Esta revista publicó en 1990 su primera monografía sobre un autor contemporáneo—antes sólo habían aparecido números dedicados a Mies y Le Corbusier coincidiendo con los centenarios de ambos— y fue precisamente Piano el elegido, documentando su trayectoria desde la fundación del Building Workshop en 1981: un recorrido que, tras los ecos inaugurales de su asociación con Richard Rogers y el fenomenal impacto del museo parisino, se inicia con su relación con Dominique de Menil y ese fruto extraordinario que es la obra de Houston, y se extiende hasta la culminación del estadio de Bari, el más hermoso de los construidos para el Mundial de Fútbol disputado en Italia el año de la monografía; publicación que se cerraba con el proyecto para el colosal aeropuerto de Kansai, sobre una isla artificial en la bahía de Osaka, que Piano había ganado en concurso unos meses antes.

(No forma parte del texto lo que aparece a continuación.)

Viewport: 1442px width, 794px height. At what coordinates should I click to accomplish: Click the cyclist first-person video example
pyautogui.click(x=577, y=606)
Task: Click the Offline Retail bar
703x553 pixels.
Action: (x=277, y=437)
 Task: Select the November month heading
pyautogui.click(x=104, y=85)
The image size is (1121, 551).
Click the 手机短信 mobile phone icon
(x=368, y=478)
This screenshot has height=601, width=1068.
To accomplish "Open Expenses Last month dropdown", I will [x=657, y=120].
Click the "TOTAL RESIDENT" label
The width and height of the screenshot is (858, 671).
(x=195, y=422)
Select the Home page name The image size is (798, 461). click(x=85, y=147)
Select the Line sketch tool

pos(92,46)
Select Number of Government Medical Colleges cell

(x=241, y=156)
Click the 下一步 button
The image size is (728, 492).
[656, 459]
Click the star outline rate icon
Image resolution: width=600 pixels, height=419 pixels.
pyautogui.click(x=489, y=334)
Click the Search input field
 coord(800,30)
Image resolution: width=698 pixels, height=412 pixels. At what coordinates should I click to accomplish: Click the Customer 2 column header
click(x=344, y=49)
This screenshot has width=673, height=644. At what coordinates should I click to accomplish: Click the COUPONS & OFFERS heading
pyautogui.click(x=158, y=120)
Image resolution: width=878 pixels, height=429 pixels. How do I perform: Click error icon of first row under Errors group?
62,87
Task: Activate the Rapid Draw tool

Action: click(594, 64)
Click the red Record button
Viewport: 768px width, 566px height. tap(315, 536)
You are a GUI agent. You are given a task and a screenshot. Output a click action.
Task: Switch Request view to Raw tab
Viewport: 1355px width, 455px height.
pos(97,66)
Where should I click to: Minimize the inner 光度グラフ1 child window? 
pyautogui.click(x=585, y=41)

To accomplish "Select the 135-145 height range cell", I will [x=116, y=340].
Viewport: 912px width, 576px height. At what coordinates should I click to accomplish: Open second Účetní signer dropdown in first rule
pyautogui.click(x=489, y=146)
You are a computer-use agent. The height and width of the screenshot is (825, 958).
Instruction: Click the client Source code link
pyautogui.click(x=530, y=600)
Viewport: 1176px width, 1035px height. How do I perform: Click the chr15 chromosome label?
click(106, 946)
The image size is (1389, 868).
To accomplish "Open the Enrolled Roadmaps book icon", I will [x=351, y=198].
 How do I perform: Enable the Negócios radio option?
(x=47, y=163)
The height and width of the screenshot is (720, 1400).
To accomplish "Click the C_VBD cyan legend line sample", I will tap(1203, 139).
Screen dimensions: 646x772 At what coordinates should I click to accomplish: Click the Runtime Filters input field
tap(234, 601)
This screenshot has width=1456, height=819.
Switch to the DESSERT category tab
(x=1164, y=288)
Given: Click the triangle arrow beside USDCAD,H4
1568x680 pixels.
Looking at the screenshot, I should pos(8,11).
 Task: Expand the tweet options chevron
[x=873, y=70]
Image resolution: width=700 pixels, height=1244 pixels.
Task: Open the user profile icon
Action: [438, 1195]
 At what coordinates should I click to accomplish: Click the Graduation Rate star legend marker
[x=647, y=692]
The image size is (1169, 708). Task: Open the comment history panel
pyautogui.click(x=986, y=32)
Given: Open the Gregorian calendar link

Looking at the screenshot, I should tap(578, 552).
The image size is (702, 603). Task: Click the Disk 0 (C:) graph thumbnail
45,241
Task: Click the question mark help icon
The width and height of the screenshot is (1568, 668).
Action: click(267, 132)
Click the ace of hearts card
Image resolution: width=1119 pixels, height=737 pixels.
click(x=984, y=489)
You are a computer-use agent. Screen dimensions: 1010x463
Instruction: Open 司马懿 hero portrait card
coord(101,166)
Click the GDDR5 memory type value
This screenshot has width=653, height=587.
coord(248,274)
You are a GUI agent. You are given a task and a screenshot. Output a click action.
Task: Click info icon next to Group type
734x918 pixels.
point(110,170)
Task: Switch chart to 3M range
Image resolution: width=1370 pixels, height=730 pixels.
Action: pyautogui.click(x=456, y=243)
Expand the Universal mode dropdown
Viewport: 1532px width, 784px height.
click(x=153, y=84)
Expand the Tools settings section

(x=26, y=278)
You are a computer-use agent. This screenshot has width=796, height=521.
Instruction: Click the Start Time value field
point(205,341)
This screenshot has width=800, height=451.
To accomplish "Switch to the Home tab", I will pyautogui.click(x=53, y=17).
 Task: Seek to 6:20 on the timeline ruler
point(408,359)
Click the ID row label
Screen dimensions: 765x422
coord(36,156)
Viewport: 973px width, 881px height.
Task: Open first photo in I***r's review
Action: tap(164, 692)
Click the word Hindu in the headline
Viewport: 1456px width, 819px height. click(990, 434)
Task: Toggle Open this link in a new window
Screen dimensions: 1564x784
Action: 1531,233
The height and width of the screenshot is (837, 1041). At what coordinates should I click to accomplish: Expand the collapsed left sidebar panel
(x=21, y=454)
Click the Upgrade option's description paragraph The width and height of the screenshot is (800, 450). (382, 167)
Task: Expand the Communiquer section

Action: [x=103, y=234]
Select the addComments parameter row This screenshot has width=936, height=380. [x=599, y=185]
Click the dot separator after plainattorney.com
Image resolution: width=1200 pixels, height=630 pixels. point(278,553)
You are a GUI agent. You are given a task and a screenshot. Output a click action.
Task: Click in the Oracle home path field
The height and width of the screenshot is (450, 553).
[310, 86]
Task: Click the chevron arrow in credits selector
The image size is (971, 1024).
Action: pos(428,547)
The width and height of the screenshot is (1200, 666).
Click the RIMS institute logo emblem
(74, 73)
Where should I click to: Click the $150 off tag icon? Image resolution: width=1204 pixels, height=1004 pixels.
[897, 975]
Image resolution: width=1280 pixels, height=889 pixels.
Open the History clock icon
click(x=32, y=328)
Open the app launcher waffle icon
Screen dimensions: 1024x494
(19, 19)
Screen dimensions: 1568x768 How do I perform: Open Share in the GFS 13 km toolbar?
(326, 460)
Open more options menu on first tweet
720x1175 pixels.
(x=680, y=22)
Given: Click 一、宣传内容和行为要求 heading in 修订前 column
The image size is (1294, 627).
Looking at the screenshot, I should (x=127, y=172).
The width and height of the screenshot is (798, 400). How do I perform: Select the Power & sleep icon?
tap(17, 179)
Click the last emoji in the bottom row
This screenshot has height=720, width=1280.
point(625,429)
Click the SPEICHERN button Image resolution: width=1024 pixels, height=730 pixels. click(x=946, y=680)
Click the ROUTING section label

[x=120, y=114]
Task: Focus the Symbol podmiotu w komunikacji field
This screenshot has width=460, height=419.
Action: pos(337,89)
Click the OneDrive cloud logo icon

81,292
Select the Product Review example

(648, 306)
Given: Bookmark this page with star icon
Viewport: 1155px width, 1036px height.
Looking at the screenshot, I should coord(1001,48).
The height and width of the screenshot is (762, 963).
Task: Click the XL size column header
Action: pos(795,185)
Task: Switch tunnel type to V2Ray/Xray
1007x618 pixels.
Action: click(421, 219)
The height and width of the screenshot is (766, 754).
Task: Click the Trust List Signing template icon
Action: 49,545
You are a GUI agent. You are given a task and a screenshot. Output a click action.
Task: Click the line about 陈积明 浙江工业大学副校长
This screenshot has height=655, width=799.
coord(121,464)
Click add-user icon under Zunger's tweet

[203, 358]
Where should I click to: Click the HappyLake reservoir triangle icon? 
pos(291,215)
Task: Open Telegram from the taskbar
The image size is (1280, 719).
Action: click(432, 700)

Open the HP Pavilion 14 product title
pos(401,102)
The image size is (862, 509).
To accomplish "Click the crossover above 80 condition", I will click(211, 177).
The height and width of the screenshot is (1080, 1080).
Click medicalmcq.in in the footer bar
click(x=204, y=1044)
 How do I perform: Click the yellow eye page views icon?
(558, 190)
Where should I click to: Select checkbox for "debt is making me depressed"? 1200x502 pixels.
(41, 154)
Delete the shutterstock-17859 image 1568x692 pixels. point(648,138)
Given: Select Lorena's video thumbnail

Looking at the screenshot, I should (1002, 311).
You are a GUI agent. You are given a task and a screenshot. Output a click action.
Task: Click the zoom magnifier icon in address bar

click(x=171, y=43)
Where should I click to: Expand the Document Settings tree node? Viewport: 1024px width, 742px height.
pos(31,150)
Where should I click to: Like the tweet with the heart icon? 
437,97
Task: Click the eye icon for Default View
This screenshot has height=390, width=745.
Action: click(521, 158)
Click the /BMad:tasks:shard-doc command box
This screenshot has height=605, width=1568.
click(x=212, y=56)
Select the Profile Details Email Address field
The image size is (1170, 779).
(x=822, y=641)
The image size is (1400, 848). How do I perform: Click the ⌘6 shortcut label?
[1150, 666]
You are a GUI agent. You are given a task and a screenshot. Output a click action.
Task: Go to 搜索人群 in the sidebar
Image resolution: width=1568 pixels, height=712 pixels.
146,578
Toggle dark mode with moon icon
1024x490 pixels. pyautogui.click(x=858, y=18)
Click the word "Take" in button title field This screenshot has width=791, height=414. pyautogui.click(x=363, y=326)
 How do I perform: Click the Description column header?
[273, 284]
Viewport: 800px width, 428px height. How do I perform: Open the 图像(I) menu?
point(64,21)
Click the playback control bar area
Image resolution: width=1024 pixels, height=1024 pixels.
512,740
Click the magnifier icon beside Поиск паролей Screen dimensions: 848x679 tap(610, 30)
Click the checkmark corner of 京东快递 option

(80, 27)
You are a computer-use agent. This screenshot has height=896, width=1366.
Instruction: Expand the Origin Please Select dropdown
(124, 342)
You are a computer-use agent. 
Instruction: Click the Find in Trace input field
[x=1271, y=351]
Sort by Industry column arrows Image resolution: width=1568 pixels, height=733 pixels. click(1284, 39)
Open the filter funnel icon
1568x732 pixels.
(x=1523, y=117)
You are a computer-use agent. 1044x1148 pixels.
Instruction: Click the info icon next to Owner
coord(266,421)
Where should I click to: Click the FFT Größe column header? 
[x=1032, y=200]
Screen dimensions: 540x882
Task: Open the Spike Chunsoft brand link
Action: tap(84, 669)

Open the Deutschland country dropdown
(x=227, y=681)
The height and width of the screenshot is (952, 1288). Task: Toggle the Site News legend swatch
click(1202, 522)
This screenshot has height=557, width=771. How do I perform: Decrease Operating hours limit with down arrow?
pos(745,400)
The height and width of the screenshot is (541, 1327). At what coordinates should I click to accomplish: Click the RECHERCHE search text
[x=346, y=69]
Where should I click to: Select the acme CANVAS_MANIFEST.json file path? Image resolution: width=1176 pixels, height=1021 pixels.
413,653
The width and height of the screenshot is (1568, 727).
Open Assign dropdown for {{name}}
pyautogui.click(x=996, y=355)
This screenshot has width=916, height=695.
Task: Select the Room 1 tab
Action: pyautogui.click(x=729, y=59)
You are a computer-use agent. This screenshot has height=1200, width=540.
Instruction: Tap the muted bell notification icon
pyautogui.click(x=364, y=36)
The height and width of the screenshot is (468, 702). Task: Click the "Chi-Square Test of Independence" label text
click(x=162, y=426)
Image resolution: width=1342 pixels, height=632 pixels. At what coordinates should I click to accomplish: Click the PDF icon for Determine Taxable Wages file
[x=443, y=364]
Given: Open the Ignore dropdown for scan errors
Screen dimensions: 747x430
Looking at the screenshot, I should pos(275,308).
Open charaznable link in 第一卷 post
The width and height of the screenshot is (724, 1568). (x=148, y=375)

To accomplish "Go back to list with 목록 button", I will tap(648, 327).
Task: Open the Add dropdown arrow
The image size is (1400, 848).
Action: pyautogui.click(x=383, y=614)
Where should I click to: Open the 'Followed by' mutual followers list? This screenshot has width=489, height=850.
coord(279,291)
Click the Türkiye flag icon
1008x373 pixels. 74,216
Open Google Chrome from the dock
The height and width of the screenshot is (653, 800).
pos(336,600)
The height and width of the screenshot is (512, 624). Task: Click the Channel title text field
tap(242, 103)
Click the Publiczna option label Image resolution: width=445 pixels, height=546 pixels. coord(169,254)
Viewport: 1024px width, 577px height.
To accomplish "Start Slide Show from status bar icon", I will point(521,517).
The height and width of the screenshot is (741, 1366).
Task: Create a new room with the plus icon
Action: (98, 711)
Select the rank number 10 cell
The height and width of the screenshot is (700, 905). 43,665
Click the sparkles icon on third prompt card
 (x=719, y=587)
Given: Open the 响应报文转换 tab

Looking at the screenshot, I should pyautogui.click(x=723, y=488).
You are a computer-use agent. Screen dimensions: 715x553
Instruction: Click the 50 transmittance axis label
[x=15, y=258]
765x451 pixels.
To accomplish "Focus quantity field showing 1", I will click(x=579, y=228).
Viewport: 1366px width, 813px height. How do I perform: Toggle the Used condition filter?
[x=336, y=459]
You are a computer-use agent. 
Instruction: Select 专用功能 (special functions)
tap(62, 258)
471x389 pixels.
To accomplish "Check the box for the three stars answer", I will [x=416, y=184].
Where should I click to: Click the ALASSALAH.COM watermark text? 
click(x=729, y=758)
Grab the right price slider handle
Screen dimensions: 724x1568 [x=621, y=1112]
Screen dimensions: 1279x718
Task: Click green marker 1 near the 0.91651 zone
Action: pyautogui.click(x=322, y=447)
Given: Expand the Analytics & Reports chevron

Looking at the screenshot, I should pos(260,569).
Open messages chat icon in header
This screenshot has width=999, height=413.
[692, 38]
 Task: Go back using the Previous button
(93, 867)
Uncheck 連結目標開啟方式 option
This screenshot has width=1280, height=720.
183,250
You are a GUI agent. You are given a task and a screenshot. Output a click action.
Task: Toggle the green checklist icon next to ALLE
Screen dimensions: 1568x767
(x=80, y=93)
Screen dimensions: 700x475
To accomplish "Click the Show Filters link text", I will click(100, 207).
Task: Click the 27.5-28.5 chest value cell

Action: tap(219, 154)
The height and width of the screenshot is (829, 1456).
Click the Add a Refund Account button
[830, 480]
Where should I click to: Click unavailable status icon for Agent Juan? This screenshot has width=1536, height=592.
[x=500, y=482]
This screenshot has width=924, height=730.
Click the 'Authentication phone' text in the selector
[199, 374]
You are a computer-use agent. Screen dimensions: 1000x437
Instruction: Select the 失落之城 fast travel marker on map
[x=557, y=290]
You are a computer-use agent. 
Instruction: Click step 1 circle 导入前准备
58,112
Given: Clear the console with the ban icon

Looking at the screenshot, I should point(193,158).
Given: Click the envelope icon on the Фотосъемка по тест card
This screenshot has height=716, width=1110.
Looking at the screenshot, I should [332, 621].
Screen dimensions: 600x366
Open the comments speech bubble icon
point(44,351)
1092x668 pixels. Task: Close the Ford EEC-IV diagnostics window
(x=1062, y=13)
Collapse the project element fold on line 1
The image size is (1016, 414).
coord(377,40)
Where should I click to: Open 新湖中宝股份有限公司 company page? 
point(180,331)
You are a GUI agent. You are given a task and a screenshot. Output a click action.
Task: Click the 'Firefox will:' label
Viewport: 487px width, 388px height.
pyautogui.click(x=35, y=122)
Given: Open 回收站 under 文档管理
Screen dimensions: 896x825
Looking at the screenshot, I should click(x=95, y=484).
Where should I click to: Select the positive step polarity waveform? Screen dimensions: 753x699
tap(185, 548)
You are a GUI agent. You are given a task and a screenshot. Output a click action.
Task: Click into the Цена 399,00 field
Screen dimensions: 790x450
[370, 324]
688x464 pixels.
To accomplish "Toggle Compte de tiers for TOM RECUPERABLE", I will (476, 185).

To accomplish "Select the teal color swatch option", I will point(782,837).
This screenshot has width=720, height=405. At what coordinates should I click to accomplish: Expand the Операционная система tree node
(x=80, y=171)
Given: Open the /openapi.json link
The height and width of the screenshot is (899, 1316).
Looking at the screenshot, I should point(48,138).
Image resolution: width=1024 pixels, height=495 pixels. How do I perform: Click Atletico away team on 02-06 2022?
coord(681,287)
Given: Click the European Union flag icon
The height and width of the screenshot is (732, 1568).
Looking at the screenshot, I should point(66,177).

Dieciséis años después, AV reanuda el registro del viaje de exploración del maestro genovés, y el diario de navegación comienza inevitablemente en la costa japonesa con las curvas heroicas de su puerto aéreo, prosigue con las cabañas monumentales de los mares del Sur y las velas hinchadas que saludan al Utzon de Sidney, y completa un minucioso periplo por Europa para finalmente desembarcar en América, donde —en la estela del éxito popular y secreto del Menil y el premio Pritzker de 1998— se desarrolla una secuencia deslumbrante de descubrimientos constructivos y hallazgos espaciales: desde el regreso a Texas en 1999 para colaborar con otro cliente de excepción, Raymond Nasher, y hasta la colonización del territorio cultural que se extiende entre el Atlántico y el Pacífico con una red de recintos exactos que testimonian la singular fortuna de esta aventura oceánica.